(Stored items)
╭──
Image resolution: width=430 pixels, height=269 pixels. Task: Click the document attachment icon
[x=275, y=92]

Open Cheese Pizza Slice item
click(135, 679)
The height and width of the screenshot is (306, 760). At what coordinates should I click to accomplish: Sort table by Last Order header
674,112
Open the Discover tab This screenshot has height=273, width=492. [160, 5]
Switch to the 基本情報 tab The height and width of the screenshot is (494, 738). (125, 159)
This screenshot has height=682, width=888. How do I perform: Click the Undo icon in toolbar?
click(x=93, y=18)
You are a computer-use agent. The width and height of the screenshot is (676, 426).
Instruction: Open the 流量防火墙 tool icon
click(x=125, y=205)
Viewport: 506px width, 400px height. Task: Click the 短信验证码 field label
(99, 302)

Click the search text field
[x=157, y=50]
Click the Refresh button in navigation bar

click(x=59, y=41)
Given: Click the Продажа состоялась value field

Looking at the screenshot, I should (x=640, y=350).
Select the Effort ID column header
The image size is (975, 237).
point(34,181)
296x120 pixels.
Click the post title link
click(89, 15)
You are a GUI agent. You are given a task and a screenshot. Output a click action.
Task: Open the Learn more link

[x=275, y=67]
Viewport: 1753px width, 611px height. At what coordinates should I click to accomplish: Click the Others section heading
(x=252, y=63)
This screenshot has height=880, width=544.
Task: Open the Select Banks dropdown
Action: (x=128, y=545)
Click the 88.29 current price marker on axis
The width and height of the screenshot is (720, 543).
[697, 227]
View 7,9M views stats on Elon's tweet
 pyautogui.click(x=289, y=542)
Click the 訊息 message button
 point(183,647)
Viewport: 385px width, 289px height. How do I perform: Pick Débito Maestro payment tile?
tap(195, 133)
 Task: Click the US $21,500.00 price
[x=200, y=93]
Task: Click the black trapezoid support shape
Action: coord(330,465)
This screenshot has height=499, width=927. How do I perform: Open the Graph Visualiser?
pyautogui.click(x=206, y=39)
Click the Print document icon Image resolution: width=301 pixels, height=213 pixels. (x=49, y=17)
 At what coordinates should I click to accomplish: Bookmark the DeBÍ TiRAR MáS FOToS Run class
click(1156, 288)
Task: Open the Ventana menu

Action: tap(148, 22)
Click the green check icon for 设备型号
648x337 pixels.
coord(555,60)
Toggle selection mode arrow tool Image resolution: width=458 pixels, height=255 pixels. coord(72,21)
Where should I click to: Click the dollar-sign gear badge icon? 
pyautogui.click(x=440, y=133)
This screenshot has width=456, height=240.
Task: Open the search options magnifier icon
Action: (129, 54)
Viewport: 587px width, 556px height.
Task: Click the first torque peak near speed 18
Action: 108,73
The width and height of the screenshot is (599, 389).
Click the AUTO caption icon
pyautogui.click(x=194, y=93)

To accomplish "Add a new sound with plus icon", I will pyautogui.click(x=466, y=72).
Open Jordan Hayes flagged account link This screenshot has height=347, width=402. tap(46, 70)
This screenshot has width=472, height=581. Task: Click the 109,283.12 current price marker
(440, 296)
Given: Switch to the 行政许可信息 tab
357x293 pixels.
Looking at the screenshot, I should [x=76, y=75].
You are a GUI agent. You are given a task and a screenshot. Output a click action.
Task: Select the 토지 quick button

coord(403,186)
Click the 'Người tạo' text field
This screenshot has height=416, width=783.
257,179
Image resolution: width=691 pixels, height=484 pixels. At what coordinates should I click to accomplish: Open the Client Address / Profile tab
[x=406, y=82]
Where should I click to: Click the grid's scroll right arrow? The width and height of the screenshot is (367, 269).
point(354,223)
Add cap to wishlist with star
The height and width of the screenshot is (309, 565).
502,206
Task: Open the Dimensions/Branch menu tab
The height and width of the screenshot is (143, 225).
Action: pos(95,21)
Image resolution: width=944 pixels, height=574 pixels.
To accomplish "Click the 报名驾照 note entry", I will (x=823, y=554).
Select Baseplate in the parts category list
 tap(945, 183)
╰──
**The task**
The data above needs retyping. Reproduce each line exactly.

**Task result**
Image resolution: width=430 pixels, height=269 pixels. Task: Click the document attachment icon
[x=275, y=92]

Open Cheese Pizza Slice item
click(135, 679)
The height and width of the screenshot is (306, 760). At what coordinates should I click to accomplish: Sort table by Last Order header
674,112
Open the Discover tab This screenshot has height=273, width=492. [160, 5]
Switch to the 基本情報 tab The height and width of the screenshot is (494, 738). (125, 159)
This screenshot has height=682, width=888. How do I perform: Click the Undo icon in toolbar?
click(x=93, y=18)
You are a computer-use agent. The width and height of the screenshot is (676, 426).
Instruction: Open the 流量防火墙 tool icon
click(x=125, y=205)
Viewport: 506px width, 400px height. Task: Click the 短信验证码 field label
(99, 302)

Click the search text field
[x=157, y=50]
Click the Refresh button in navigation bar

click(x=59, y=41)
Given: Click the Продажа состоялась value field

Looking at the screenshot, I should (x=640, y=350).
Select the Effort ID column header
The image size is (975, 237).
point(34,181)
296x120 pixels.
Click the post title link
click(89, 15)
You are a GUI agent. You are given a task and a screenshot. Output a click action.
Task: Open the Learn more link

[x=275, y=67]
Viewport: 1753px width, 611px height. At what coordinates should I click to accomplish: Click the Others section heading
(x=252, y=63)
This screenshot has height=880, width=544.
Task: Open the Select Banks dropdown
Action: (x=128, y=545)
Click the 88.29 current price marker on axis
The width and height of the screenshot is (720, 543).
[697, 227]
View 7,9M views stats on Elon's tweet
 pyautogui.click(x=289, y=542)
Click the 訊息 message button
 point(183,647)
Viewport: 385px width, 289px height. How do I perform: Pick Débito Maestro payment tile?
tap(195, 133)
 Task: Click the US $21,500.00 price
[x=200, y=93]
Task: Click the black trapezoid support shape
Action: coord(330,465)
This screenshot has height=499, width=927. How do I perform: Open the Graph Visualiser?
pyautogui.click(x=206, y=39)
Click the Print document icon Image resolution: width=301 pixels, height=213 pixels. (x=49, y=17)
 At what coordinates should I click to accomplish: Bookmark the DeBÍ TiRAR MáS FOToS Run class
click(1156, 288)
Task: Open the Ventana menu

Action: tap(148, 22)
Click the green check icon for 设备型号
648x337 pixels.
coord(555,60)
Toggle selection mode arrow tool Image resolution: width=458 pixels, height=255 pixels. coord(72,21)
Where should I click to: Click the dollar-sign gear badge icon? 
pyautogui.click(x=440, y=133)
This screenshot has width=456, height=240.
Task: Open the search options magnifier icon
Action: (129, 54)
Viewport: 587px width, 556px height.
Task: Click the first torque peak near speed 18
Action: 108,73
The width and height of the screenshot is (599, 389).
Click the AUTO caption icon
pyautogui.click(x=194, y=93)

To accomplish "Add a new sound with plus icon", I will pyautogui.click(x=466, y=72).
Open Jordan Hayes flagged account link This screenshot has height=347, width=402. tap(46, 70)
This screenshot has width=472, height=581. Task: Click the 109,283.12 current price marker
(440, 296)
Given: Switch to the 行政许可信息 tab
357x293 pixels.
Looking at the screenshot, I should [x=76, y=75].
You are a GUI agent. You are given a task and a screenshot. Output a click action.
Task: Select the 토지 quick button

coord(403,186)
Click the 'Người tạo' text field
This screenshot has height=416, width=783.
257,179
Image resolution: width=691 pixels, height=484 pixels. At what coordinates should I click to accomplish: Open the Client Address / Profile tab
[x=406, y=82]
Where should I click to: Click the grid's scroll right arrow? The width and height of the screenshot is (367, 269).
point(354,223)
Add cap to wishlist with star
The height and width of the screenshot is (309, 565).
502,206
Task: Open the Dimensions/Branch menu tab
The height and width of the screenshot is (143, 225).
Action: pos(95,21)
Image resolution: width=944 pixels, height=574 pixels.
To accomplish "Click the 报名驾照 note entry", I will (x=823, y=554).
Select Baseplate in the parts category list
 tap(945, 183)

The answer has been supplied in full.